When I apply this to the ring/mat, I would say the fighting dynamics of the higher weight classes are different in most metrics. Using a boxer as the example, their best skill is often their defensive ability. It amazes how 'easy' they make Not getting hit look. The minute slipping and rotating they do is impressive and easy to miss if you do not know what you are looking at. When your adversary can put you out with one hit, the value of this skill cannot be overstated. Even though they may be massive, (aka bodybuilder) boxers know how to move, at least within the confines of the match. Of course, most all of this skill is transferrable.


----------



## AIKIKENJITSU

KangTsai said:


> How much do you think the intimidation factor of massive, aesthetic muscles play into keeping yourself safe? I think you'll be pretty good, as long as you aren't the one starting that potential knife fight in the first place.
> The intimidation levels hold exception for other branching physiques I think-
> 
> -Nordic strongman: intimidation factor +120%
> -Tennis (only your dominant forearm is big and nothing else): intimidation factor -50℅
> -Gains Goblin (short, dumb, ugly, but jacked): intimidation factor -12℅


As a  old martial art instructor, bodybuilding or strength building should be practiced by all martial artist. I'm 5'2" and small bone. At one time I was benching 200 lbs three time.

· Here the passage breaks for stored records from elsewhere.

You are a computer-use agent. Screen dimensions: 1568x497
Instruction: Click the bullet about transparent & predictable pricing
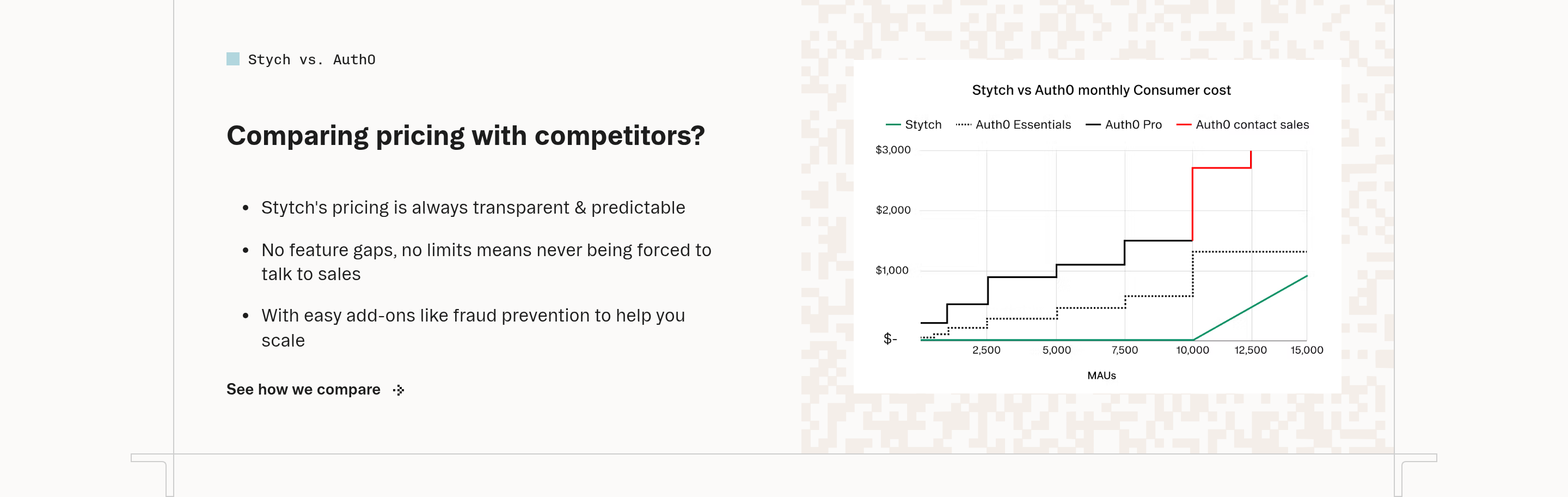click(x=473, y=208)
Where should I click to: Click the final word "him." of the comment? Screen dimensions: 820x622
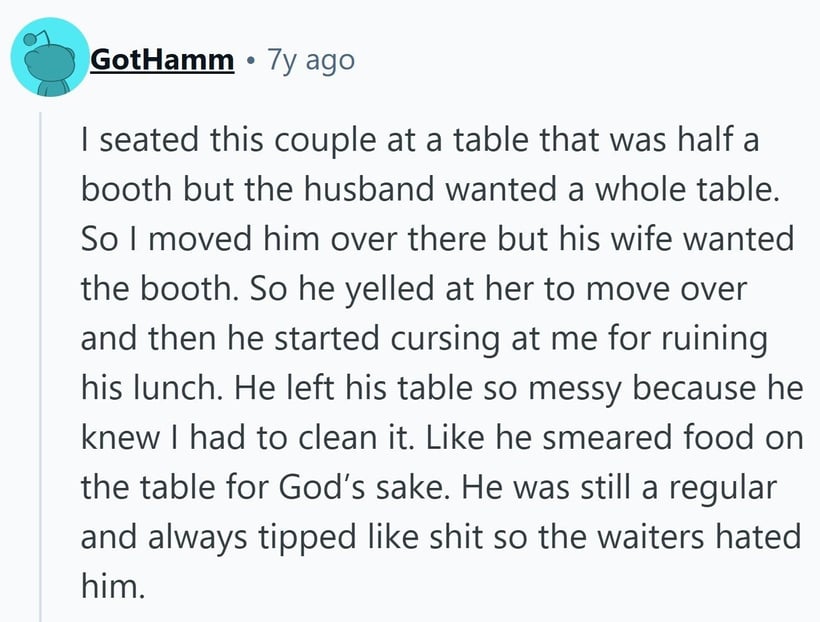pyautogui.click(x=113, y=587)
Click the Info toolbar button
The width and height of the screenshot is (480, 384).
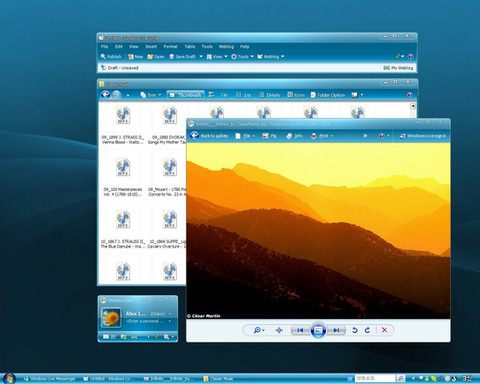[294, 136]
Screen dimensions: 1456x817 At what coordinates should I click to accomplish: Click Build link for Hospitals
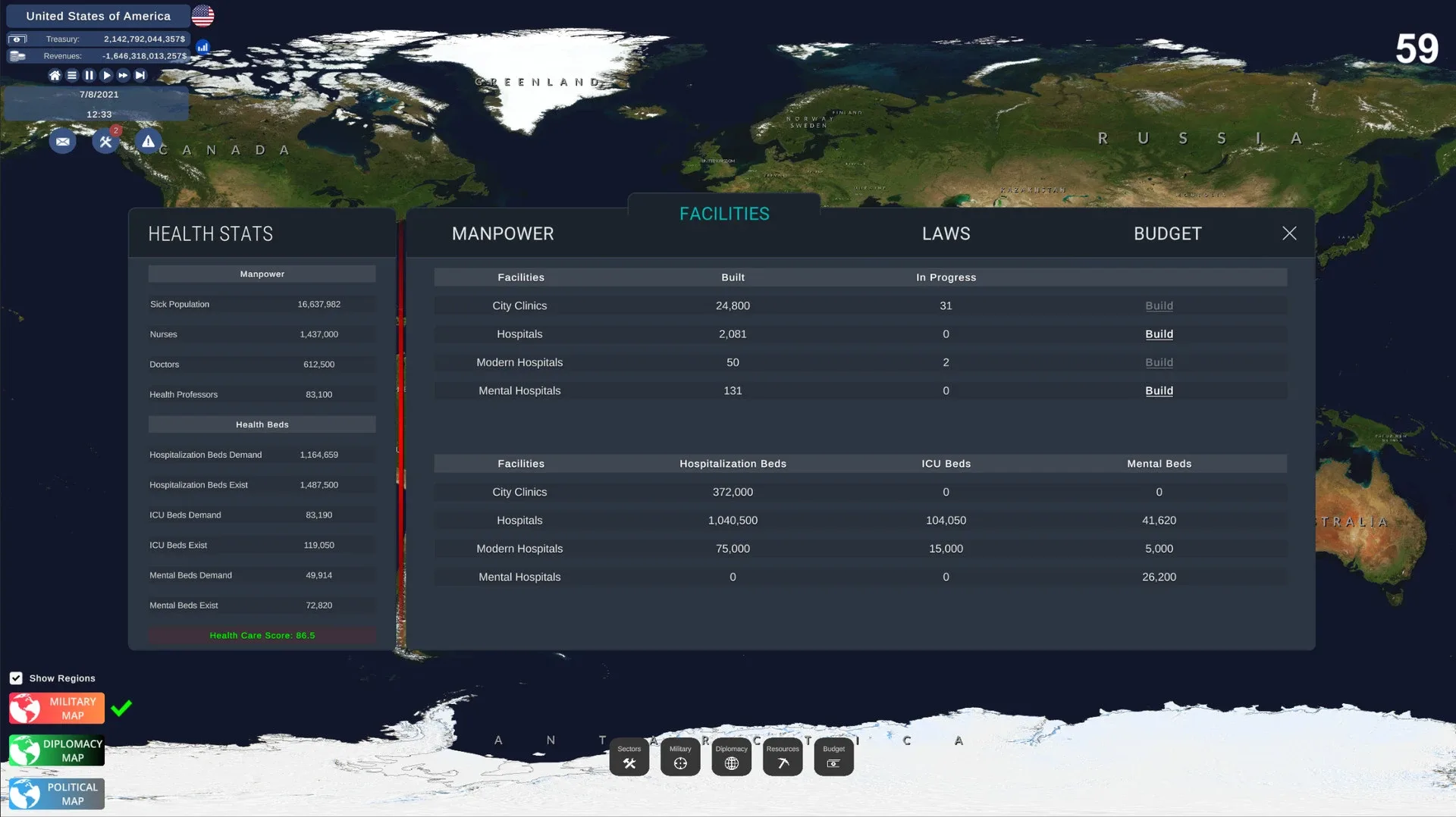pos(1159,334)
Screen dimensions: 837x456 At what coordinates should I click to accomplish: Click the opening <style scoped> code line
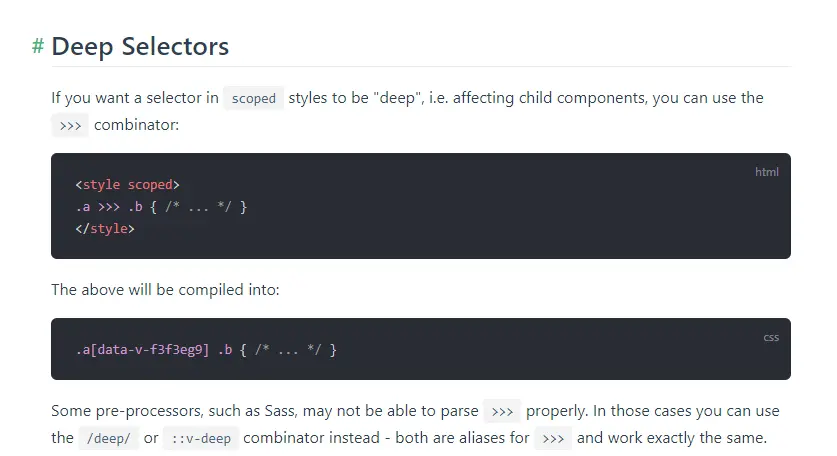[x=127, y=185]
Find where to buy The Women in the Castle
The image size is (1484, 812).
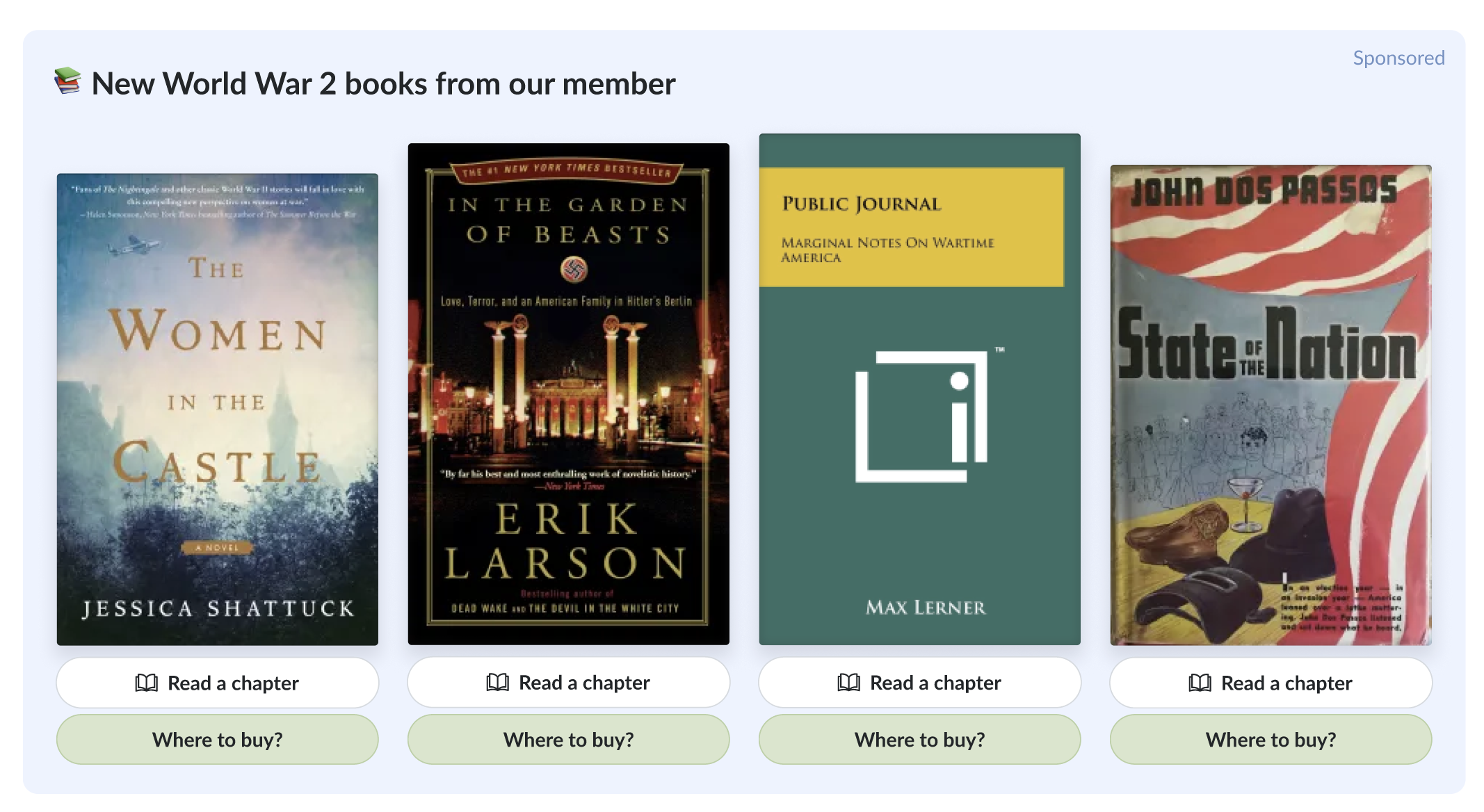(x=218, y=739)
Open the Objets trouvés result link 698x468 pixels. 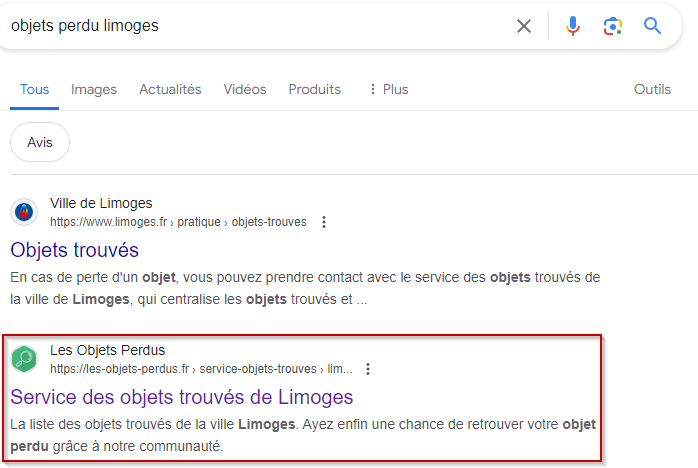[x=75, y=249]
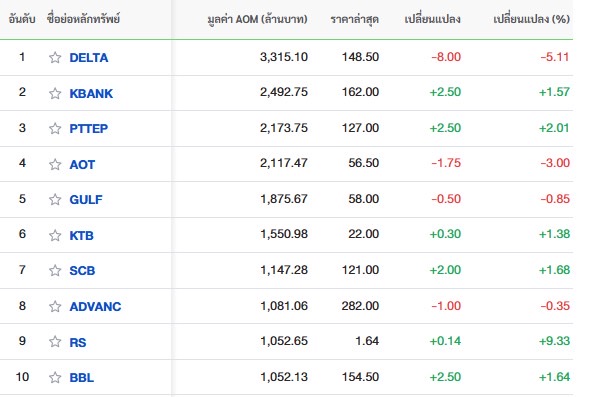593x397 pixels.
Task: Open the DELTA stock symbol link
Action: [89, 57]
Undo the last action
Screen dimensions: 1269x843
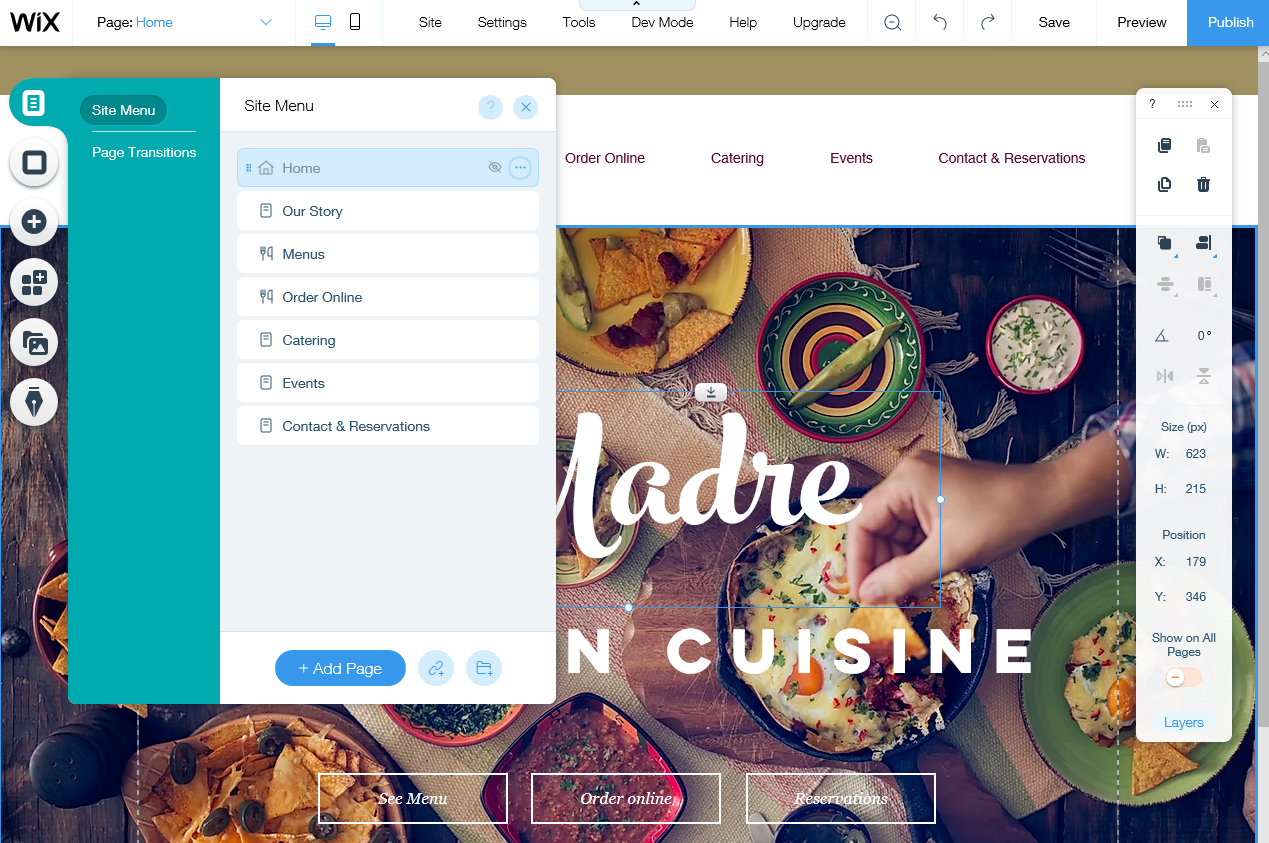coord(940,22)
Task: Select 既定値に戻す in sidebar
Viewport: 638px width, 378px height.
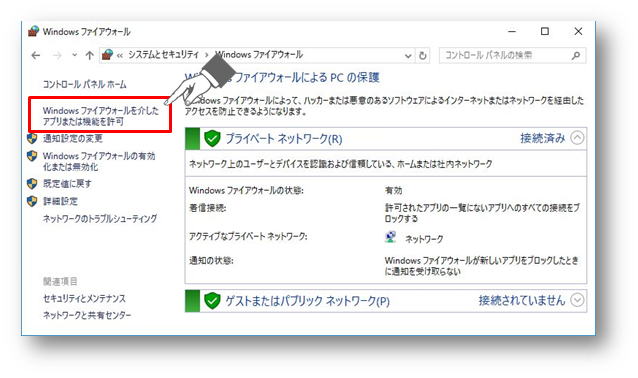Action: [x=67, y=184]
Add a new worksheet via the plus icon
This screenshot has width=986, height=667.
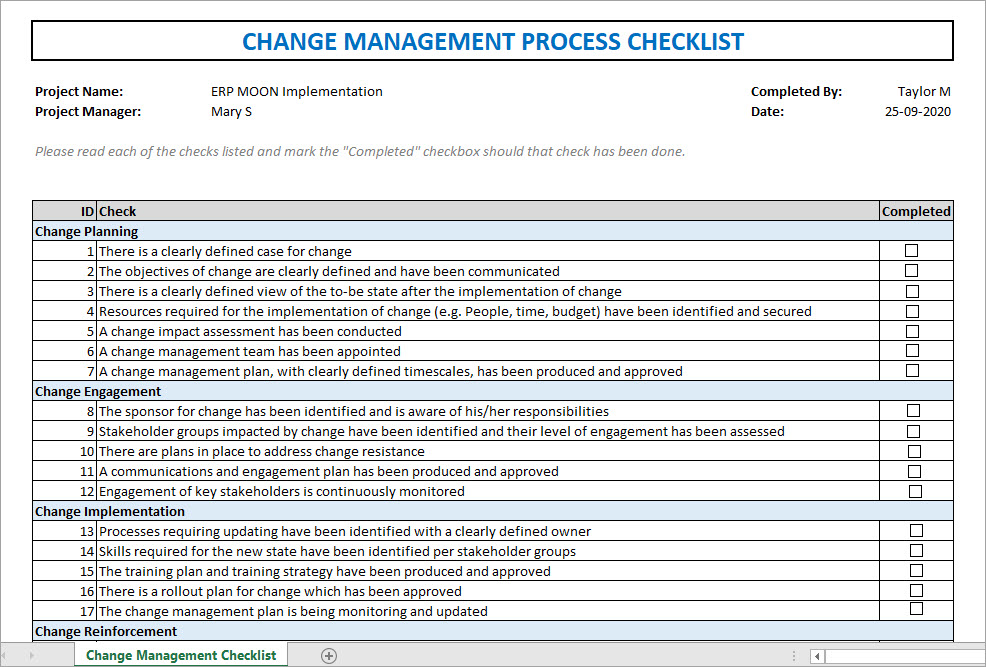(x=327, y=655)
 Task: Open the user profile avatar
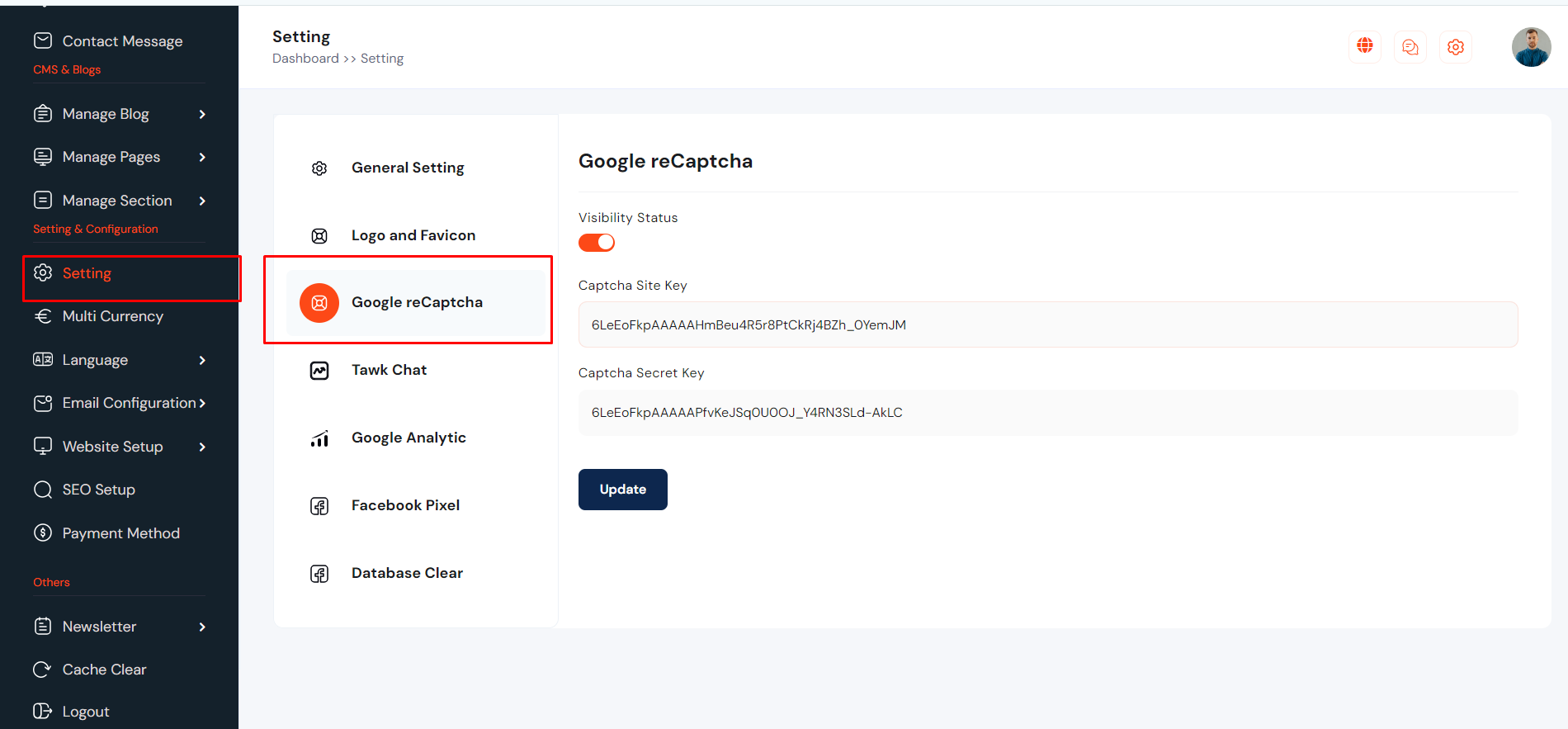point(1531,47)
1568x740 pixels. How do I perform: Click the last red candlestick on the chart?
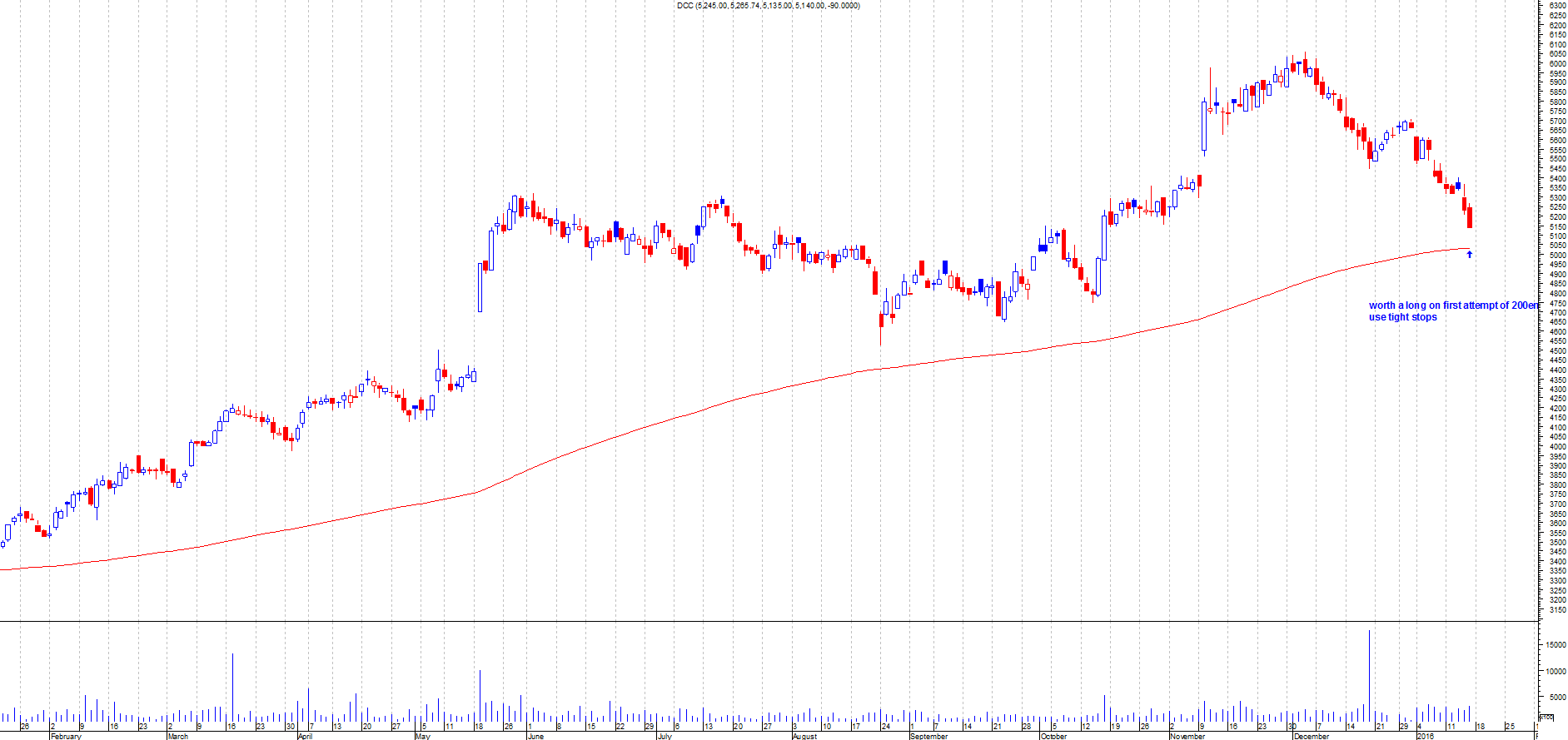[1470, 217]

Weights helps your martial art, any style of martial art.
Sifu
Puyallup, Wa


----------



## psycosteve

KangTsai said:


> How much do you think the intimidation factor of massive, aesthetic muscles play into keeping yourself safe? I think you'll be pretty good, as long as you aren't the one starting that potential knife fight in the first place.
> The intimidation levels hold exception for other branching physiques I think-
> 
> -Nordic strongman: intimidation factor +120%
> -Tennis (only your dominant forearm is big and nothing else): intimidation factor -50℅
> -Gains Goblin (short, dumb, ugly, but jacked): intimidation factor -12℅


In the fights, I have been in competitively and in the street. There have been some weird things I have seen that have impacted my views on hand-to-hand combat in general.  Conditioning and techniques are both equally important. Size does matter in a fight.  Not only in the amount of damage they take but how much damage they can deliver.  Intimidation is purely psychological but the discrepancies between you and another person should always be considered.  I have big dumb and strong guys beat the crap out of more skilled fighters as the reverse is also true.  As for intimidating factors, avoiding a fight is preferable to getting into one. If your potential attacker is thinking like a predator, then not projecting weakness is a good idea.   But appearing like a strong target might be enough for them to see you as a threat. Everything is situational.


----------



## Yanli

marques said:


> Once a big guy said his size avoid him some troubles. BUT if he has one, probably it will be also a big one (weapons, outnumbered...). I believe he is right.
> 
> PS: In other words, big size may prevent troubles, but may also motivate the bad guys for a better planning.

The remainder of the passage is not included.